Lawyer-turned-novelist Bill Deverell chafes at being called a crime
writer
By REBECCA WIGOD, The Vancouver Sun
Before winging off to Costa Rica for the winter, William Deverell sat down to lunch in Vancouver. All but ignoring the salad on his plate, the lawyer-turned-novelist seemed flattered to hear that our reviewer of his new book thinks people don't give his work the credit it deserves.
"I'm complimented that she regards that as the case," said the author of The Laughing Falcon, 10 previous novels and the true-crime book Fatal Cruise.
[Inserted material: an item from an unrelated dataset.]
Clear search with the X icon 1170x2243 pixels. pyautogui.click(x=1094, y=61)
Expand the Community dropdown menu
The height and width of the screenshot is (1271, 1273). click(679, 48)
"What has happened is I am desperately trying to edge out of the [crime] genre that I have felt imprisoned in. Bookstores, publishers, you name it - they all want to slot you into a genre. It makes it easier, they think, to sell you.
"But I have this terrible resistance to genre. I thought I had escaped from it two books ago, with Trial of Passion, in which there was no murder, no blood. Wouldn't you know? That wins two crime prizes, the Arthur Ellis Award and the Dashiell Hammett Award. They won't let me go."
Deverell divides his time between Pender Island and Costa Rica, a country he first visited at the end of the 1970s and where he and wife Tekla now own a 1.5-hectare property. The Laughing Falcon is the first novel he's set there. "Write what you know," he quipped, repeating a line made famous in creative writing classes.
The book's title refers to the halcon, a Central American bird whose call sounds like raucous laughter. Halcon is also the nickname of the leader of the band of terrorists in the book.
Deverell dedicated The Laughing Falcon to the Sierra
Legal Defence Fund and in it makes a plea for environmental
awareness. In Costa Rica, he and Tekla live near Manuel Antonio
National Park. They get to see armadillos in the wild and hear the
halcon cry, "Wah-wah-wah. Guah-co! Guah-co!" Monkeys steal
any bananas they leave lying around and even chewed up the little
plastic bananas on their string of fruit-themed patio lights.
He's pretty sure the Costa Rican government realizes it has to preserve
the splendour of the country's beaches and jungles if it's to continue
attracting tourist dollars. Still, he is dismayed by the changes
he's seen there. In Falcon, he writes about how this paradisal place
has been "discovered, desecrated, carved up by roads and power
lines." In areas where there once was a single hotel, now there
are 50 or 60.
Still chewing over reviewer Sara Dowse's praise, the 64-year-old writer said that if his craft has improved in any way, it's in his ability to create female characters. "I feel much more confident and comfortable with getting into the minds of women," said Deverell, whose first novel, Needles, appeared in 1979.
"Early on, I was frightened of portraying too many women for fear I would do so shallowly. Finally, I took the plunge with my last book, Slander, which is told from the point of view of a young civil-rights, gender-rights lawyer who is a woman. I just decided, 'l am going to get into this young woman's head and be her.' And I did. She is like me - different sex - as a young civil-rights lawyer."
To double-check that he'd got the character right, Deverell asked Tekla and various other women of his acquaintance to read Slander in manuscript. "Even Peggy Atwood had a look at it," he said. "She e-mailed me, 'I think you've got her right. You haven't made the mistake of sticking a tampon in anyone's ear.'" And at the memory of this faint praise - you can almost hear Atwood saying it with her legendary deadpan delivery - he laughed.
Deverell feels he's done even better with Maggie Schneider, the lead female character in The Laughing Falcon. She's a tall, gawky writer of romance novels who falls for a nefarious Latin charmer almost immediately after flying from Saskatoon to the Costa Rican capital, San Jose. Later, when a fellow tourist hails her as a famous writer, Maggie demurs, saying, "I'm about as famous as a lump of cheese."
To get the character right, and also to be able to spoof the romance genre convincingly, Deverell did some research. He bought a stack of bodice-rippers and "excruciatingly" read them.
In the book, he makes fun of the thriller genre, too. He enjoys being funny in print. ("It's a terrible thing to say in Canada, but I want my readers to enjoy themselves.") Yet he feels there's little room for humour in conventional thrillers.
Bill Deverell spent much of our lunch together bemoaning his unjust imprisonment in thriller category, but he dropped a clue suggesting he's not abjectly miserable there. "I have to admit," he said, "that there are going to be murders in the next book."